In the whole scenario I have no effect of a dynamic scaling Cockroach cluster. Of cores I can use the static LocalVolume provisioner but is still not the point.

Now let’s look at the DaemonSet. The DaemonSet defines a set of POD to be scheduled on each node fulfilling the selection criteria defined by Node affinities & Taints. The Kubernetes Scheduler guaranties that on each node a POD will be scheduled. If I add a new Kuberentes-Node, Kubernetes will schedule a new Cockroach POD on this node.
There is no need to use LocalVolumes. I can use hostVolumes because the linking between the POD and the local disk system will not change. This is similar to the deployment of the cadvisor or the Lonhorn manager. It is important that the POD sees the disk of the node where it is running on.

I don’t think you should condemn the DaemonSet.

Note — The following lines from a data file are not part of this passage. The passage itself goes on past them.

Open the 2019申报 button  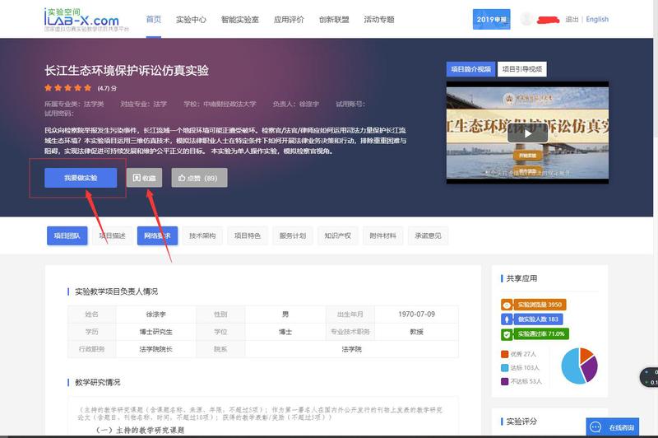[492, 19]
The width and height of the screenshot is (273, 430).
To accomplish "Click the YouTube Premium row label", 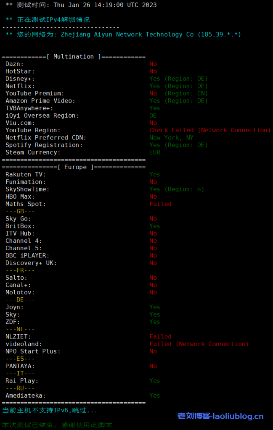I will pos(35,94).
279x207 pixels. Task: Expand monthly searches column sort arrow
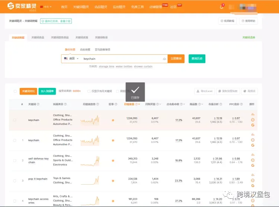pos(139,104)
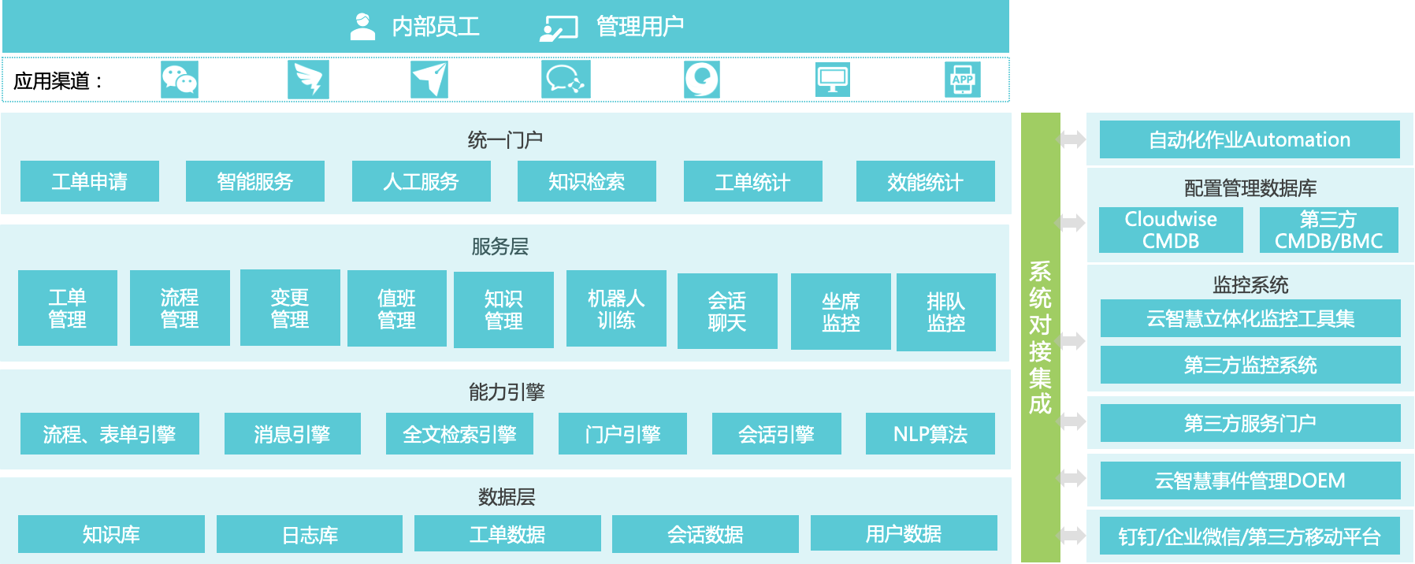The image size is (1415, 564).
Task: Click the 全文检索引擎 block
Action: tap(459, 434)
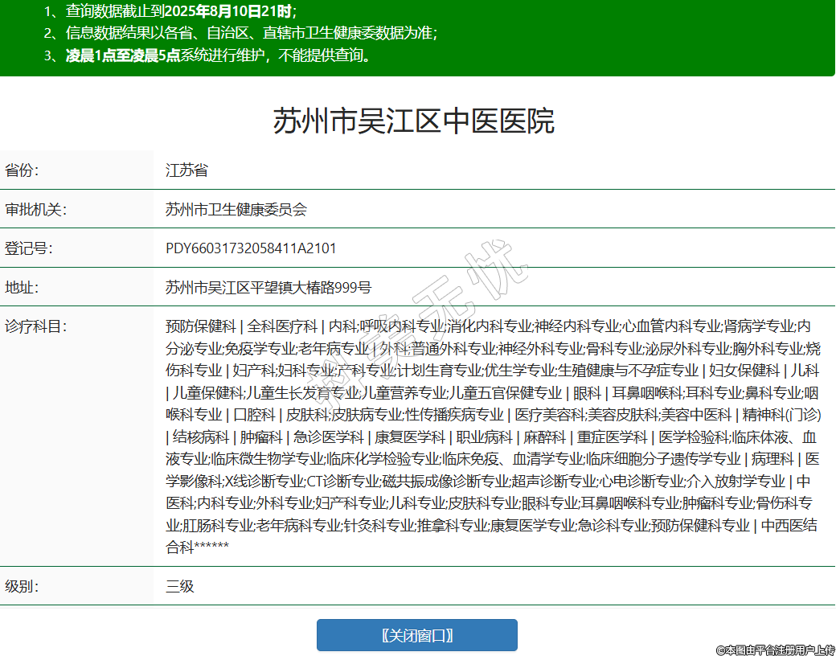Click the level value 三级
836x656 pixels.
(x=180, y=586)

Sorry for the long post. Maybe Github would be a better place. (I always need to wait one day until my post is approved).

Thanks again for your feedback! And thanks for the link. I will give the statefullSet a second chance now :wink:

I think a DeamonSet has the following advantage: With the concept of ‘Node affinities’ and ‘Taints and Tolerations’ you can define on which of your nodes Cockroach-Nodes should run. If I need more nodes than I can add one more node into my cluster or I can label one of my existing nodes so that this node will become a member of my CockroachDB.

I think this is very convenient, that Kubernetes takes care of the deployment of new PODs automatically just by checking the description of my nodes. For example I can define that only nodes with SSDs or with a minimum amount of disk size should schedule CockroachDB. I don’t see this feature in StatefullSet.